Friends, if anybody comes around after the service saying, “Wow! That was terrific!”—they’re not actually saying hosanna to you.
All you did was bring Jesus to them.
—A. W. Tozer (cited by Anne Ortlund, Up with Worship, 169-70)
God wants us to worship Him. He doesn’t need us, for He couldn’t be a self-sufficient God and need anything or anybody, but He wants us. When Adam sinned it was not he who cried, “God, where art Thou?” It was God who cried, “Adam, where art thou?”
—A. W. Tozer, Worship: The Missing Jewel
God wants worshipers before workers; indeed the only acceptable workers are those who have learned the lost art of worship. It is inconceivable that a sovereign and holy God should be so hard up for workers that He would press into service anyone who had been empowered regardless of his moral qualifications. The very stones would praise Him if the need arose and a thousand legions of angels would leap to do His will.

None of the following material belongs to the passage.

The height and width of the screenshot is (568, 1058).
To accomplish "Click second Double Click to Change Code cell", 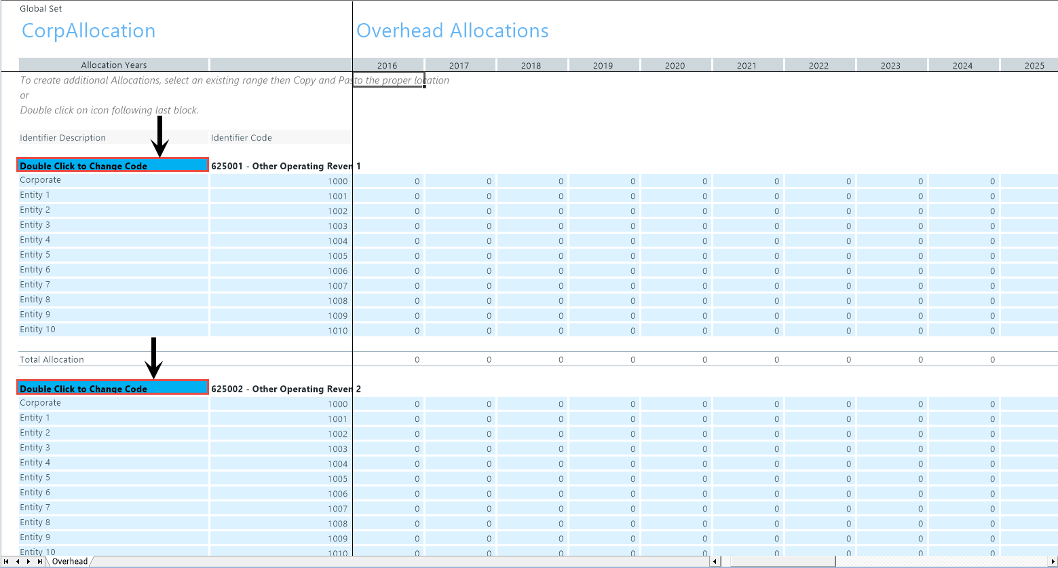I will point(113,388).
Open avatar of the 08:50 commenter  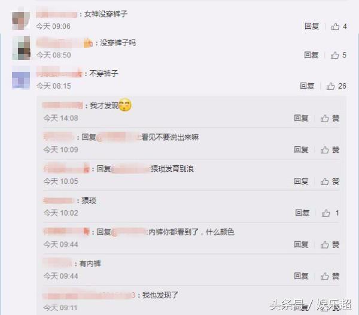coord(21,48)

Gifts and power for service the Spirit surely desires to impart; but holiness and spiritual worship come first.
—A. W. Tozer
I’m going to give you a definition of the word worship as I shall use it. You’ll not find this definition anywhere because I made it myself. After Webster’s done the best he can for you, then a good thinker ought to make his own definition. If you don’t define, you won’t be understood; if you define too much you won’t be listened to, because there isn’t anything so boring as a preacher who gets up and gives you a lecture on Webster; but if you don’t define enough people won’t know what you mean. You’ll be talking about one thing and your audience will be hearing something else, and you may not mean the same thing at all.
I want to define worship, and here is where I want to be dogmatic. Worship means “to feel in the heart”; that’s first—feel it in the heart. Now I happen to belong to that segment of the Church of Christ on earth that is not afraid of the word “feeling.” We went through a long deep-freeze period at the turn of the century, when people talked about “naked faith.” They wanted to hang us out there like a coonskin drying on the door. And so they said, “Now, don’t believe in feeling, brother; we don’t believe in feeling. The only man who went by feeling was led astray; that was Isaac when he felt Jacob’s arms and thought it was Esau.” But they forgot the woman who felt in her body that she was healed! Remember that? A person that merely goes through the form and doesn’t feel anything is not worshiping.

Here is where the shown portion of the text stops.